Nul lecteur, plus que celui d’Henri Bosco (sinon peut-être celui de Gérard de Nerval) ne se trouve proche, en suivant le chemin de ses personnages, de cette beauté numineuse où la réalité s’inscrit et dont elle reçoit les puissances fécondantes. Les êtres et les choses ne sont pas ce qu’ils semblent être dans leurs représentations sécularisées, mais ce qu’ils sont, dans leurs toute-possibilité augurale… Mondes aux orées tremblantes comme des flammes où les circonstances, en apparence banales, deviennent emblématiques, chargées de ce magnétisme onirique qui rapproche ou éloigne les personnages les uns des autres, les laissant parfois dans une haute solitude, comme avant les marées, et leur intime l’ordre de consentir à ce qu’ils ne peuvent comprendre, mais sans y succomber.
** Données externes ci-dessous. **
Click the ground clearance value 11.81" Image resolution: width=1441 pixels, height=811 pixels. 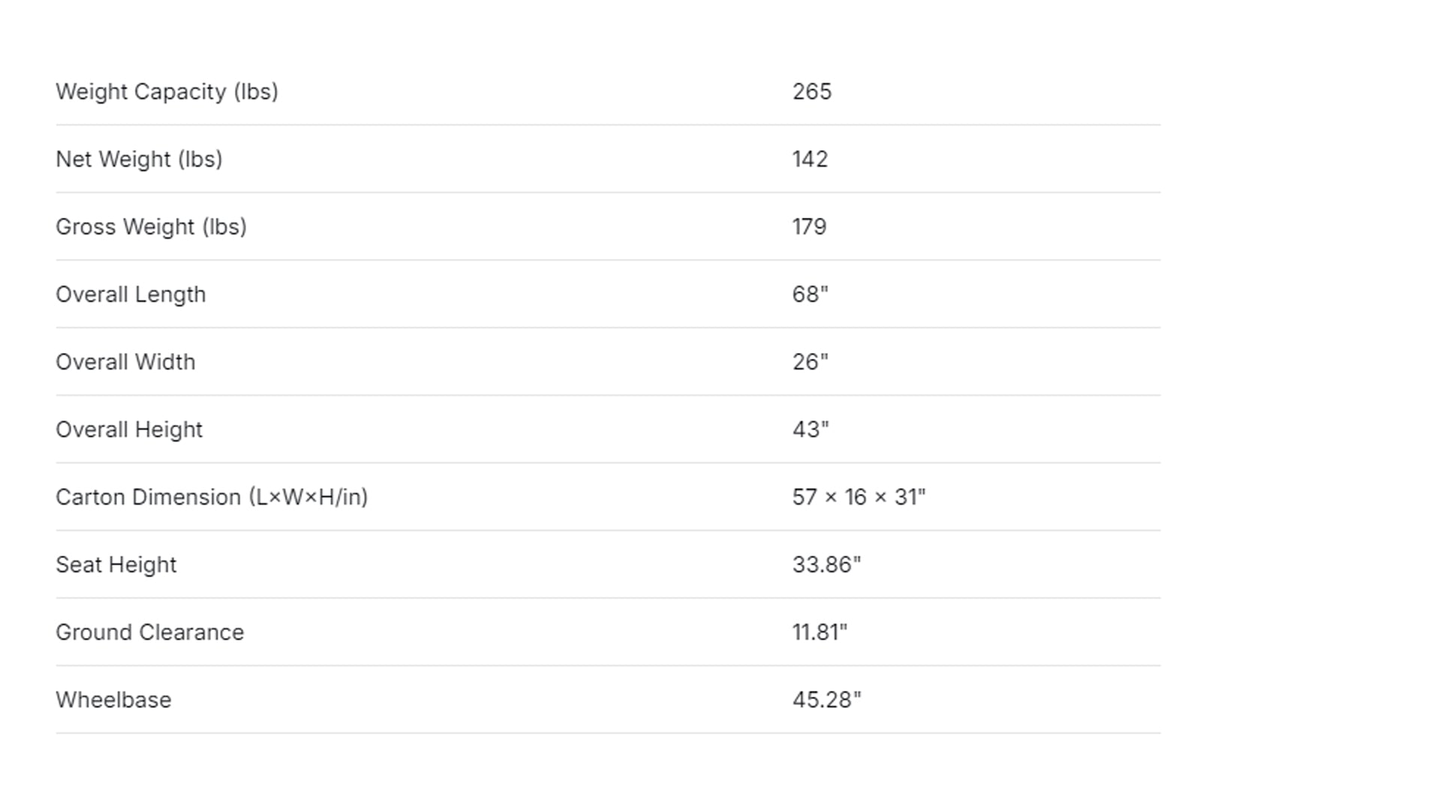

         Comment « habiter en poète », selon la formule d’Hölderlin, être là où nous sommes, exister dans le secret qui est l’immédiate évidence sensible elle-même ? De livre en livre, de chapitre en chapitre, de phrase en phrases, Henri Bosco nous rapproche  du point à partir duquel les variations des états de conscience et d’être se recomposent avec les sollicitations du Pays, avec ce temps redevenu espace où l’âme s’éprouve et se disperse, s’enhardit à s’associer aux forces telluriques, aux rameaux de la nuit, - et de ces forces qu’elle reçoit retourne en son propre règne, en sa propre clarté d’entendement dont témoigne, au demeurant, le style d’une si belle, si naturelle, mesure classique d’Henri Bosco.
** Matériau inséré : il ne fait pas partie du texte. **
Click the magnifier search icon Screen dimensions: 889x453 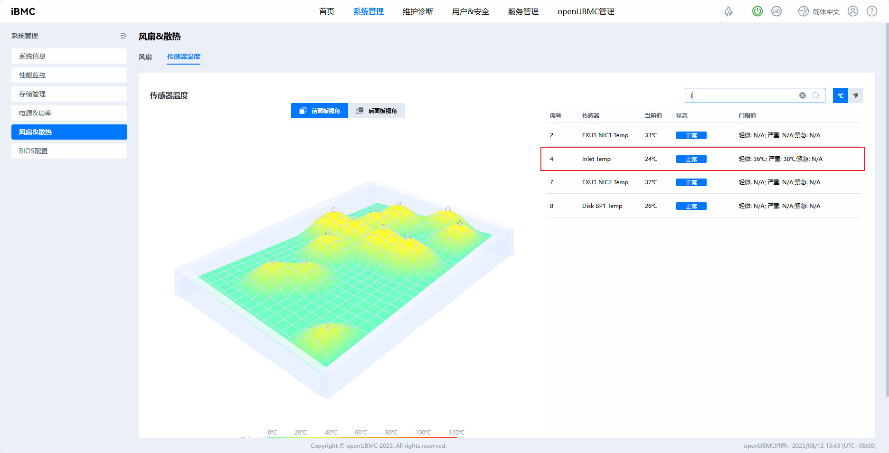pyautogui.click(x=816, y=95)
         003614327.jpgTel est peut-être un des secrets le mieux gardés de la littérature française, de sa tant et si mal vantée « clarté classique », de n’être, en sa beauté ordonnatrice, qu’un surgeon d’intuitions plus profondes et plus sauvages, où l’art du sourcier, l’oniromancie, viennent irriguer la plénitude des formes du jour. Ce qui distingue l’art romanesque d’Henri Bosco, son poiein, sa pensée en action, n’est peut-être rien d’autre le sens des contiguïtés, et l’on pourrait presque dire de la consanguinité, du monde du rêve et du monde de la réalité. Ce qui unit les personnages et leurs ombres, qui parfois semblent leur échapper, n’est pas de l’ordre de la nécessité ou du déterminisme, disposé en discours, mais bien de celui d’une recouvrance. Si , comme dans l’œuvre de Gérard de Nerval, le songe et la réalité en sont pas séparés ce n’est point par artifice littéraire, mais parce que dans la vision et la pensée d’Henri Bosco, ils ne se distinguent qu’en se graduant. Le rêve est la réalité d’un autre rêve, et notre songe humain des songes du Pays reçoit ses messages. Nous ne commençons à habiter véritablement les lieux, c’est-à-dire que nous n’en devenons les hôtes que si hôtes à notre tour, nous recevons les légendes qui sont dans l’arbre des mots, comme l’envers argenté des feuilles.

         Cette grande part nocturne des romans d’Henri Bosco est une quête lumineuse qui semble se souvenir que, selon la formule de la théologie médiévale, « la lumière est l’ombre de Dieu », lux umbra dei. Un monde, dans son Pays, nous accueille, que nous recueillons en le nommant.